The secret to good tomato chemistry


by Staff Writers


Los Angeles CA (SPX) May 28, 2012



A sophisticated statistical analysis of the chemistry and taste test results showed that flavor intensity traces to 12 different compounds and sweetness to another 12, including 8 that were also important for overall flavor. 








There is nothing better than a ripe, red, homegrown tomato, and now researchers reporting online in Current Biology, a Cell Press publication, have figured out just what it is that makes some of them so awfully good (and your average supermarket tomato so bland). "We now know exactly what we need to do to fix the broken tomato," said Harry Klee of the University of Florida.



Tomato flavor depends on sugars, acids, and a host of less well-defined aroma volatiles (so named for the ease with which they vaporize, sending scent molecules into the air). Klee's team set out to define the chemicals that are most important to our fondness for one particular tomato or another.



First, they assembled chemical profiles of 278 tomato samples representing152 heirloomvarieties, most of which were bred before the ubiquitous commercial tomatoes of today even existed. That effort turned up an unexpectedly large chemical diversity within the heirloom tomatoes-with variation in some volatile contents of as much as 3,000-fold across cultivars.



That diversity presented the researchers with an opportunity to really explore what makes consumers favor one tomato over another. They did a series of taste tests with a consumer panel using a subset of those heirlooms that represented the most chemical diversity.



Panelists rated their overall liking of each variety as well as the overall tomato flavor intensity, sweetness, and sourness. Panelists also rated supermarket tomatoes in the same way.





A sophisticated statistical analysis of the chemistry and taste test results showed that flavor intensity traces to 12 different compounds and sweetness to another 12, including 8 that were also important for overall flavor.

The researchers also found that some flavor volatiles influence the perception of sweetness through our sense of smell. "In other words," Klee says, "there are volatile chemicals unrelated to sugars that make things taste sweeter."



That raises the tantalizing possibility that this feature might be played up in tomatoes and other foods to make us experience no-calorie sweetness through our noses instead of our tongues.

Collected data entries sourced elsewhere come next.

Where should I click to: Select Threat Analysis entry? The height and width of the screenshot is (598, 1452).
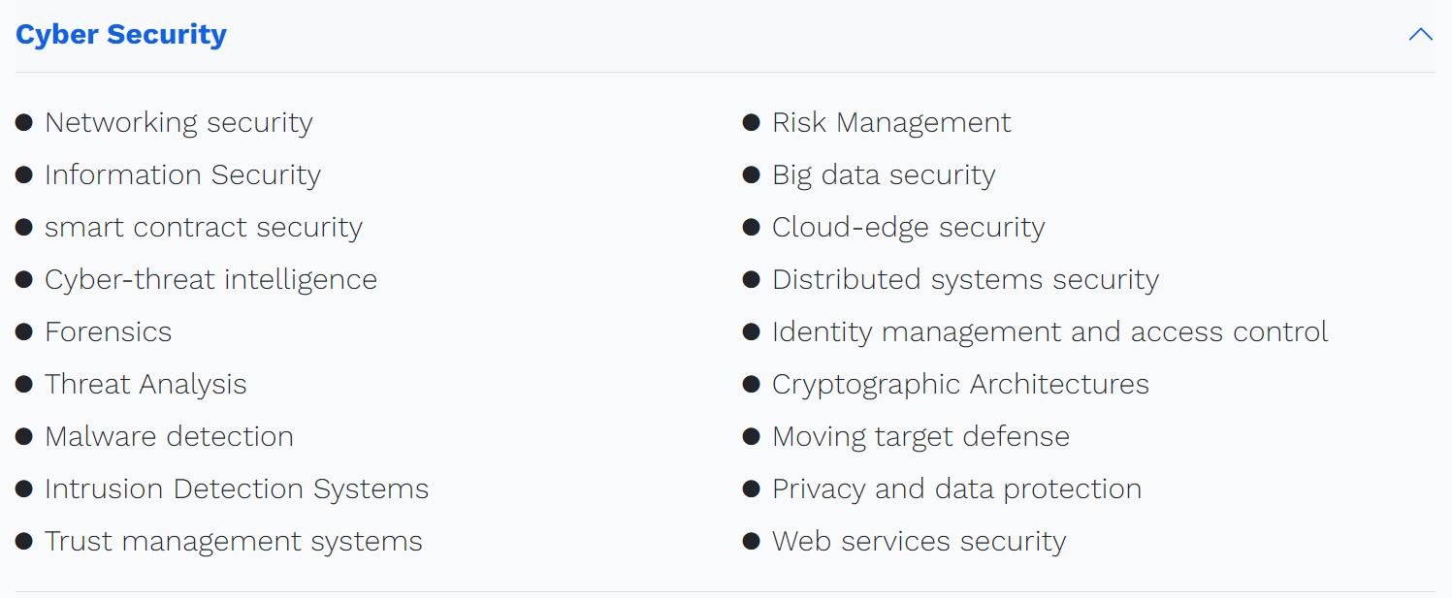(145, 385)
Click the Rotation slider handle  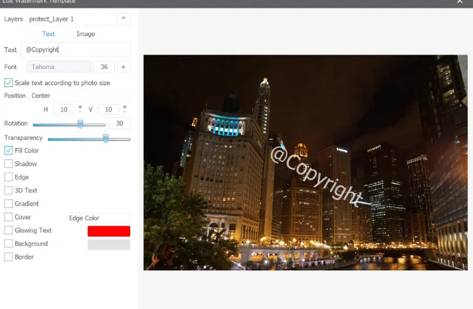[80, 124]
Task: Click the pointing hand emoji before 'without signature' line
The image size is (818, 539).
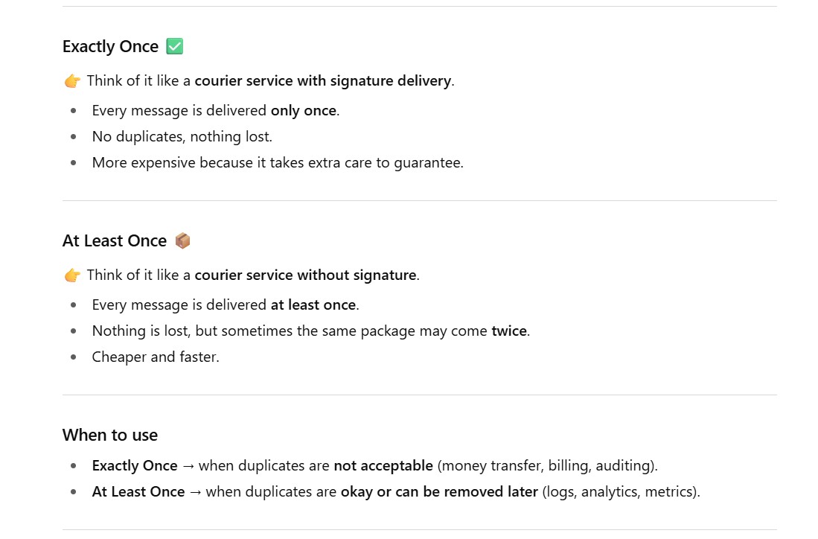Action: [72, 275]
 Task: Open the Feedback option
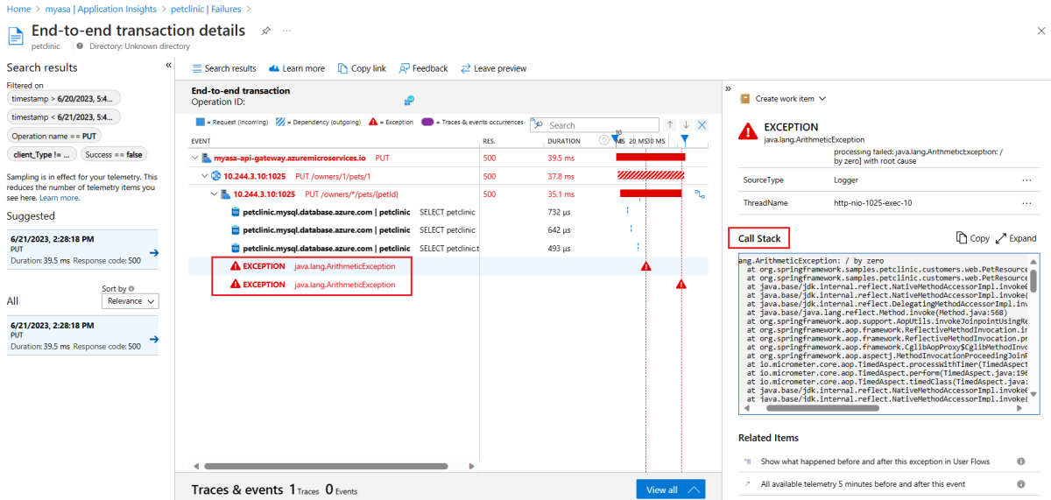[x=423, y=68]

The analysis also showed that some of the volatiles most abundantly present in tomatoes offer little in terms of our enjoyment of them in comparison to other and much more rare ingredients bring good flavor in commercial tomatoes," Klee says, and that could go a long way.



"Consumers care deeply about tomatoes," he says. "Their lack of flavor is a major focus of consumer dissatisfaction with modern agriculture. One could do worse than to be known as the person who helped fix flavor."